VA guidelines for substance abuse treatment during this time period were to offer more individualized treatment of no dominant type. A trend was noted for programs that adopted the guidelines to be less likely to close. Although more evidence is needed to determine whether the programs offering undifferentiated treatment types are in fact offering individualized treatment, the results suggest that outpatient programs might be changing in the direction of a new legitimate form.
Programs that had program coordinators with a doctoral-level degree also had an increased risk of closure. Doctoral-level staff substantially increase program cost. However, they may also provide greater legitimacy for the program.
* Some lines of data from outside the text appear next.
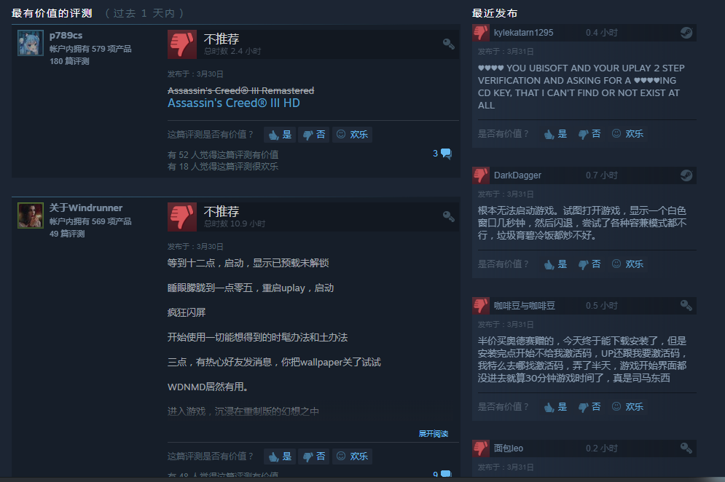The image size is (725, 482).
Task: Open p789cs's profile name link
Action: point(66,35)
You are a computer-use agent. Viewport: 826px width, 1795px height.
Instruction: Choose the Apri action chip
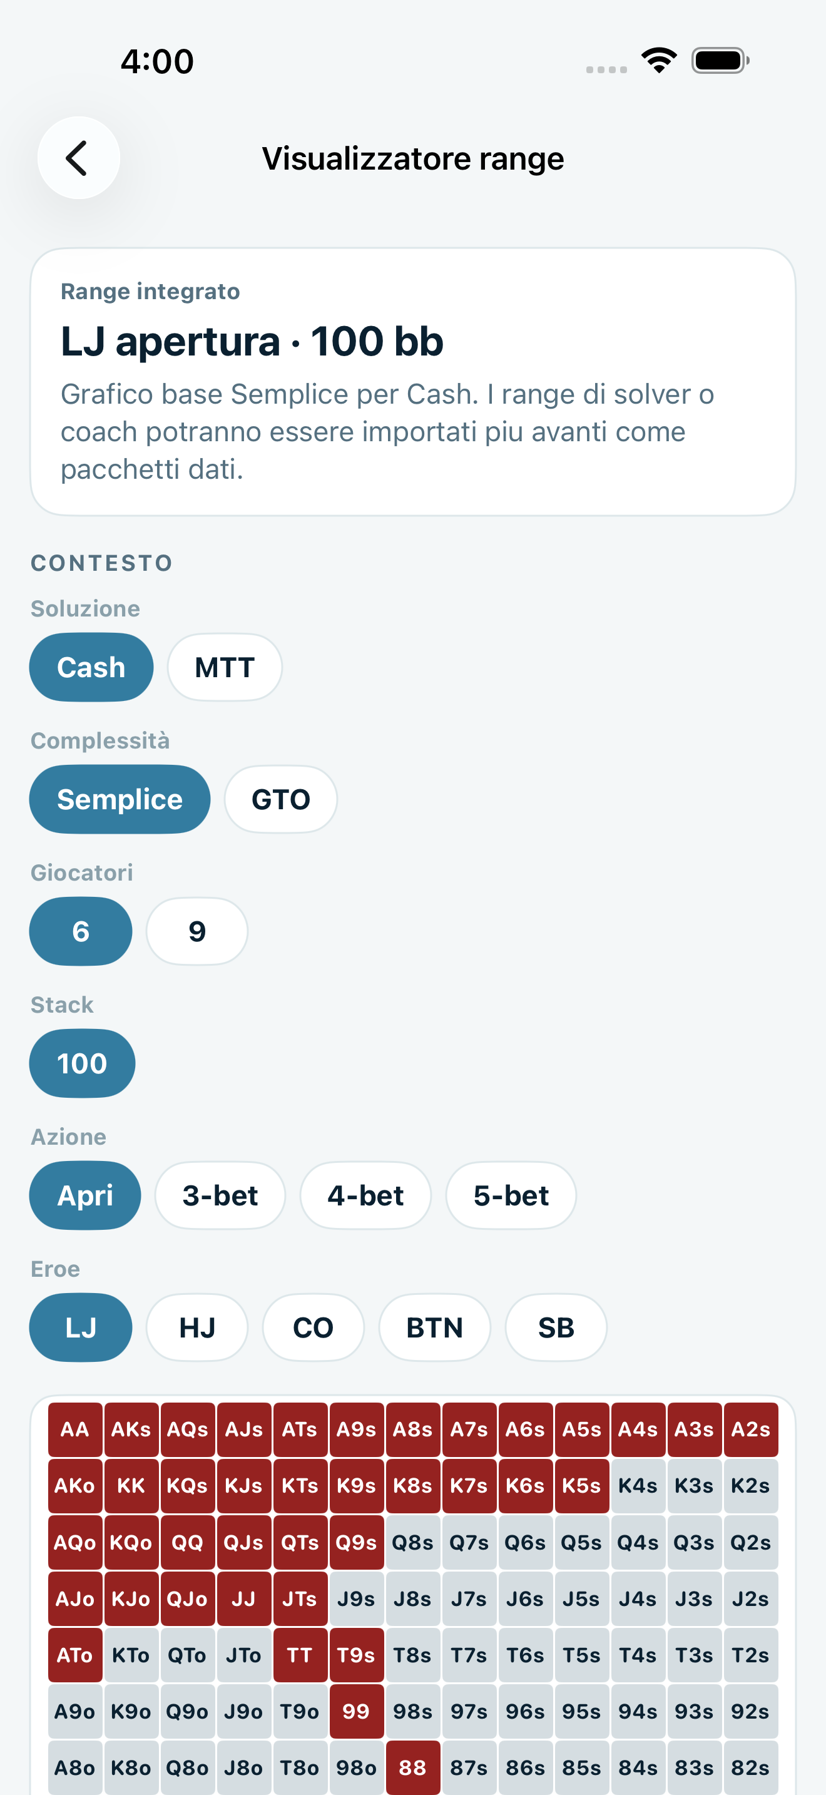[x=85, y=1195]
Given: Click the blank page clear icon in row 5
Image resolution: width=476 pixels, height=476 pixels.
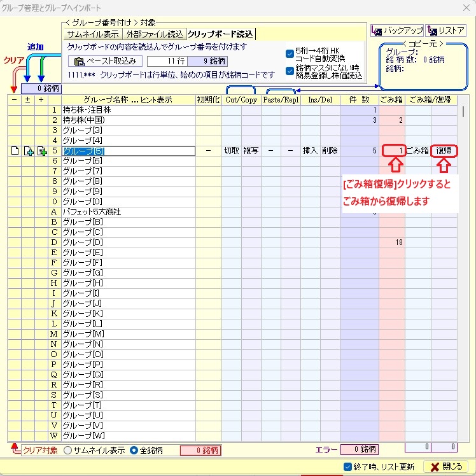Looking at the screenshot, I should click(x=14, y=151).
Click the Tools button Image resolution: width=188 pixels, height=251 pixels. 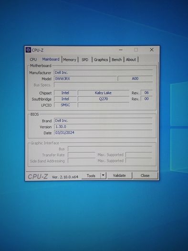click(x=91, y=175)
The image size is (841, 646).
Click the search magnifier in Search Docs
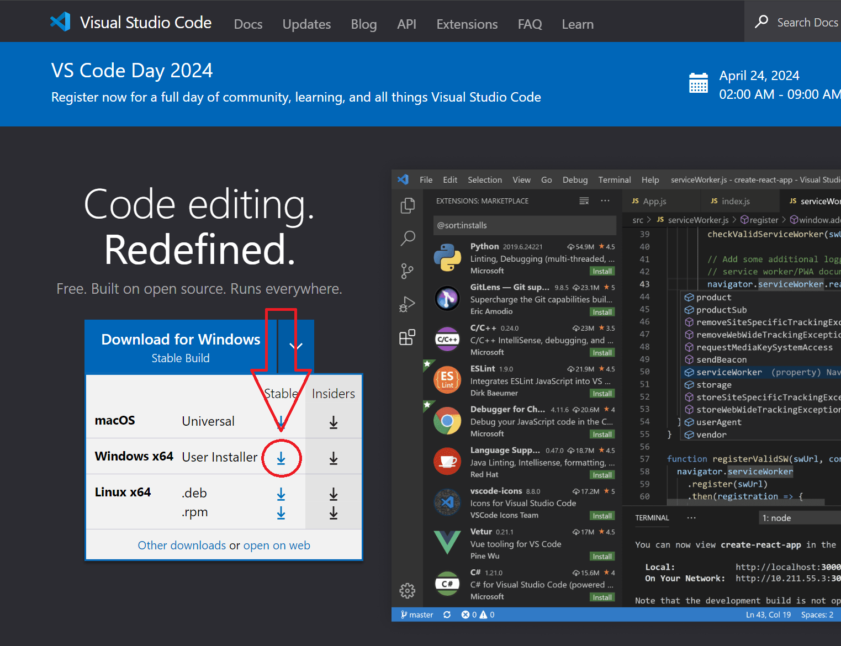click(761, 22)
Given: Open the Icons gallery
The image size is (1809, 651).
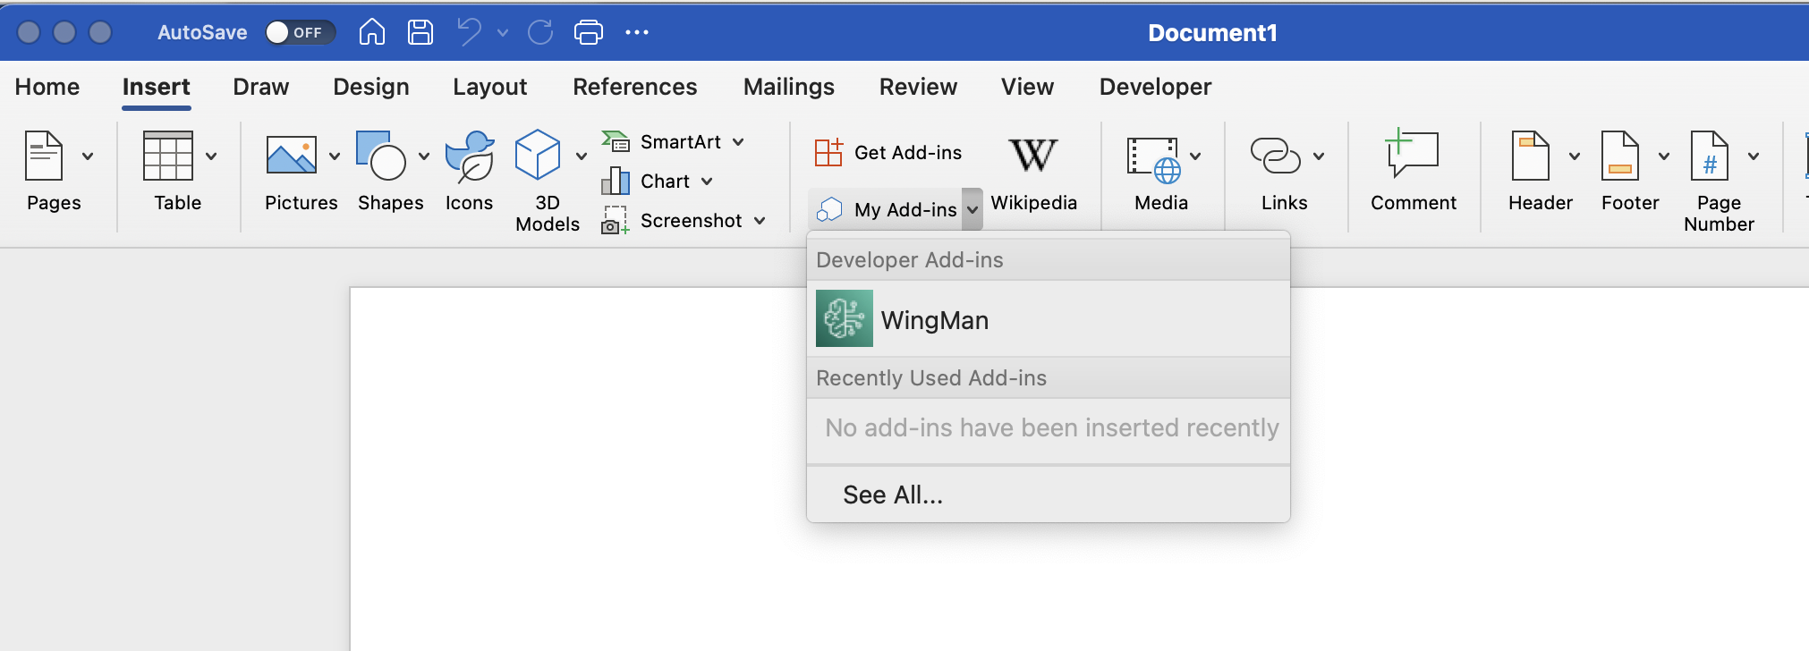Looking at the screenshot, I should coord(469,157).
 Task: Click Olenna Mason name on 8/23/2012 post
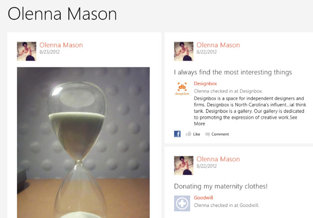[x=61, y=45]
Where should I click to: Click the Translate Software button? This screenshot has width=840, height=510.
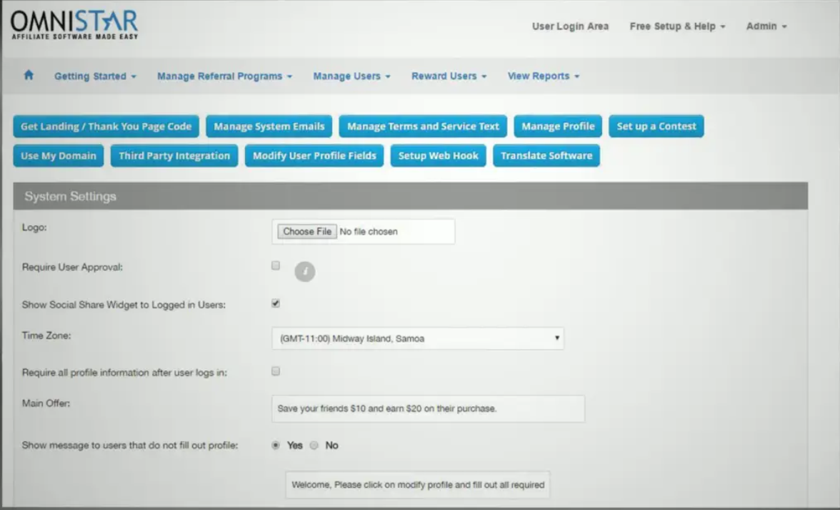(546, 155)
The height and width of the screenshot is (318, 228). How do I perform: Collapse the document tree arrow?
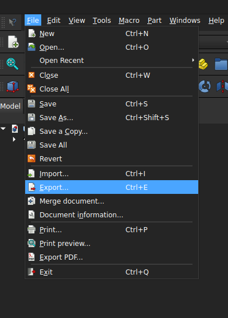tap(3, 129)
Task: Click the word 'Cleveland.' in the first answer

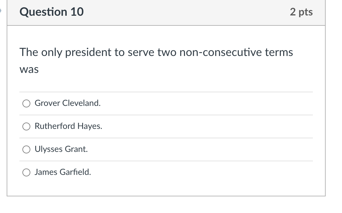Action: tap(81, 103)
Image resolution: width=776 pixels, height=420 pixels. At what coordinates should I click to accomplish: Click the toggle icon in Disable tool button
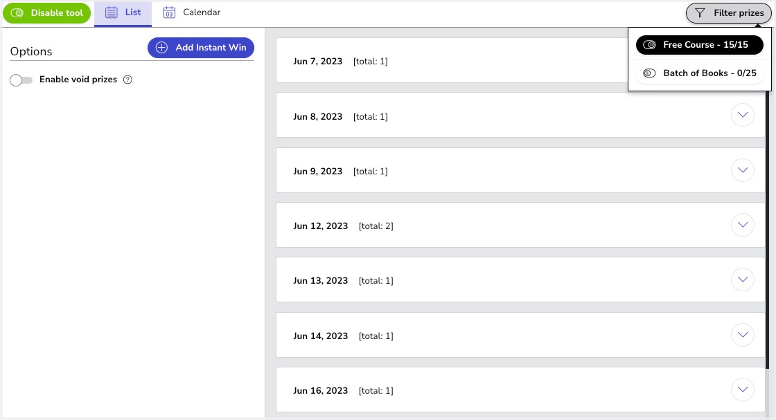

The legitimacy would be more in the eyes of VA administrators than of clientele; clients in programs based on the 12-step approach typically interact with staff members who are in recovery, and coordinators with higher-level degrees are probably less likely than other coordinators to be in recovery themselves.
Modeling change within VA
The findings provided support for the legitimacy hypothesis, which holds that programs are pushed toward the legitimate form by external pressures to produce both high-quality and more streamlined treatment, as well as by uncertainty about how to achieve these outcomes. A trend was found for inpatient programs to have been influenced by these external pressures, while outpatient programs appear to have been influenced by both cost and legitimacy factors.
Change within VA is certainly occurring; however, modeling the change is more complex than looking strictly at costs, which is made clear by the fact that the staff cuts made in inpatient and outpatient programs could not be attributed to the sole aim of reducing costs.
One reason for the complexity in predicting change among programs is that the models attempted to uniformly predict decisions made by facility directors. Personal characteristics, such as their beliefs about the effectiveness of substance abuse treatment, may play a substantial role in their decisions. Likewise, political considerations, such as the quality of relationships between facility directors and program coordinators, also may be important determinants.
Another point to consider is that program changes may have been implemented to save programs from closure. Programs that were able to avoid closure may have possessed an ability to cope with organizational changes. Unfortunately, data were unavailable to test this hypothesis, because these factors and others related to administrative decision making could not be addressed in the secondary analyses of the data reported here.
To adequately model change within VA, which has a structure strongly determined by administrative decisions, more information about the guidelines under which the decisions are made is also required. The analysis of inpatient program closures hints at an answer, because program closure was related to having more than one program at a facility. This finding suggests that both cost and legitimacy concerns are at work. It also suggests that unmeasured or idiosyncratic factors at the local level, such as decisions made by facility directors, may be the most important factors.
Future directions
Further research is needed on existing programs, because the period examined here captured only the beginning of a downsizing trend. Measurement at a third time point would allow determination of whether these treatment programs adapted further. New programs could also be examined, providing a clearer application of institutional theory to this administrative structure. In addition, more information on the decision-making processes of facility directors should be gathered to help make sense of the organizational changes taking place in these treatment programs.